Dit bestemmingsplan bestaat uit een verbeelding, planregels en een toelichting. De verbeelding en de planregels vormen samen het juridisch bindende gedeelte van het bestemmingsplan. Beide planonderdelen dienen in onderlinge samenhang te worden bezien en toegepast. Op de verbeelding zijn de bestemmingen aangewezen. Aan deze bestemmingen zijn bouwregels en ook regels betreffende het gebruik gekoppeld.

De Toelichting heeft geen juridische binding, maar vormt niettemin een belangrijk onderdeel van het plan. De Toelichting van dit bestemmingsplan geeft een weergave van de beweegredenen, de onderzoeksresultaten en de beleidsuitgangspunten die aan dit bestemmingsplan ten grondslag liggen. Ook is de Toelichting van wezenlijk belang voor een juiste interpretatie en toepassing van de regels en van de verbeelding. Tot slot maken de bijlages bij deze Toelichting en eventueel bij de Regels onlosmakelijk deel uit van het bestemmingsplan.

Verstrekte gegevens
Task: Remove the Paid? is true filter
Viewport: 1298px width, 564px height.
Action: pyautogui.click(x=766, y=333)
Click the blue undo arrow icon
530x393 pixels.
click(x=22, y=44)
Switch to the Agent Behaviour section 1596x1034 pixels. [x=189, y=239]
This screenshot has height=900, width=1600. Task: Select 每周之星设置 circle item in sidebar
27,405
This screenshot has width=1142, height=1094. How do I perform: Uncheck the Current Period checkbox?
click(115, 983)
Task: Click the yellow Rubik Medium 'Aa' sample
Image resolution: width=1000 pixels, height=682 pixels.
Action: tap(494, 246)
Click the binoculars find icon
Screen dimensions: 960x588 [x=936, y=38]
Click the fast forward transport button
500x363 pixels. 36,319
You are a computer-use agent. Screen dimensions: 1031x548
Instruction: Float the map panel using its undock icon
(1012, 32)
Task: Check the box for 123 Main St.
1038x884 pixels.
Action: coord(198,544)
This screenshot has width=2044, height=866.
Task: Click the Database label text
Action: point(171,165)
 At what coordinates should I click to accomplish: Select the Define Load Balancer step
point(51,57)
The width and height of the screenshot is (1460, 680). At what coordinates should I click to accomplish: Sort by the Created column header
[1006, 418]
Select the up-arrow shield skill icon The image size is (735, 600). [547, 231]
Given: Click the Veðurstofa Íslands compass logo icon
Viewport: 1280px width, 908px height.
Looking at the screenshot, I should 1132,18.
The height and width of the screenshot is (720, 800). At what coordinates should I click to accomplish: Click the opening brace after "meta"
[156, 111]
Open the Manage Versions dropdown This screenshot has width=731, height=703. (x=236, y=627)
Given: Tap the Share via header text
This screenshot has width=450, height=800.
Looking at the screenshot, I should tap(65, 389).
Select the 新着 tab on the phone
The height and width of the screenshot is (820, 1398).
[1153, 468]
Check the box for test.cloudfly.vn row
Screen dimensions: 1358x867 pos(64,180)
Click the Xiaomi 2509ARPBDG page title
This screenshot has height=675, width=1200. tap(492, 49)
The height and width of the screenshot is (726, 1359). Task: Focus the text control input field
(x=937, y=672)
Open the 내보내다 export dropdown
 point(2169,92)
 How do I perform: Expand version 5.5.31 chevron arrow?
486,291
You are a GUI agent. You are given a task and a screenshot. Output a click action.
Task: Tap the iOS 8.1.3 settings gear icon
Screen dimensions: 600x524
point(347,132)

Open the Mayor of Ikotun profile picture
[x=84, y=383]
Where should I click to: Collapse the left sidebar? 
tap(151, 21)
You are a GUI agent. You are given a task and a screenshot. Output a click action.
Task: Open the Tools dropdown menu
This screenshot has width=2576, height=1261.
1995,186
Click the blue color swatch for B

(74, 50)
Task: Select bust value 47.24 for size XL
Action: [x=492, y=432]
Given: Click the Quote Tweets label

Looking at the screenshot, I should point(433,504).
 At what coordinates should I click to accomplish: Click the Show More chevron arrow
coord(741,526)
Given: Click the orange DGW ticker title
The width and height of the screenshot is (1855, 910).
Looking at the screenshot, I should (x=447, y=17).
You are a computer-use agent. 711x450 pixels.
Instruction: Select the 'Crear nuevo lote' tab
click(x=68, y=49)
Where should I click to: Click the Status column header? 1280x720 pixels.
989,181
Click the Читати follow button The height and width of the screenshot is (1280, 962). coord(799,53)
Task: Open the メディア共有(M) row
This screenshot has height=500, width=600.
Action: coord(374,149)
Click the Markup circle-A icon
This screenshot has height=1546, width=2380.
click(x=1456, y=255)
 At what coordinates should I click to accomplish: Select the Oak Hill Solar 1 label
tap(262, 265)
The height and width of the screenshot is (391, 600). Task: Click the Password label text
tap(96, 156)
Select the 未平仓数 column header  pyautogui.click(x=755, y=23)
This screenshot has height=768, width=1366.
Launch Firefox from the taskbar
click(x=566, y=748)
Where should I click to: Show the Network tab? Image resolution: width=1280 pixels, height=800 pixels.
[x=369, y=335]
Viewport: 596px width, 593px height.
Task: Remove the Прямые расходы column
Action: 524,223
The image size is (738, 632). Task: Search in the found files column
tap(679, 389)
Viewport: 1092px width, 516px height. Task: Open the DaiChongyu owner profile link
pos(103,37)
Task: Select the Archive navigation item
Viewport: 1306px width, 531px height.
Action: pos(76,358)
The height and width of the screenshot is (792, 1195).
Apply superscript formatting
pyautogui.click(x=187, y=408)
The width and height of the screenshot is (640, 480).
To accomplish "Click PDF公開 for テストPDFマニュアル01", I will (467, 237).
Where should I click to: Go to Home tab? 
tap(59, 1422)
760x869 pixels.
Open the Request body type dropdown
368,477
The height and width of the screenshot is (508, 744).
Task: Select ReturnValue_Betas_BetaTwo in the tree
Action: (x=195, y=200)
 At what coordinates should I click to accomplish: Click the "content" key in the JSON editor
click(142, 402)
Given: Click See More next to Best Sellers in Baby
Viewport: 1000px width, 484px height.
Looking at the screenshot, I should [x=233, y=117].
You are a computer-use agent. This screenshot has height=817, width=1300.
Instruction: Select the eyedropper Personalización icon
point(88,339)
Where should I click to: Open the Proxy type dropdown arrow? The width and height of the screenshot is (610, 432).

Opdracht A
Welke twee planonderdelen vormen volgens de tekst over het bestemmingsplan samen het juridisch bindende gedeelte?
Opdracht B
Schrijf de tekst over het bestemmingsplan verder na de laatste zin.

Resultaat oefening A
De verbeelding en de planregels.

Resultaat oefening B
5.2 Verbeelding

Op de verbeelding worden de bestemmingen weergegeven met daarbij andere bepalingen als gebiedsaanduidingen, bouwaanduidingen, functieaanduidingen, bouwvlakken, et cetera. Voor de verbeelding is gebruik gemaakt van een digitale ondergrond (Grootschalige Basiskaart en/of kadastrale kaart).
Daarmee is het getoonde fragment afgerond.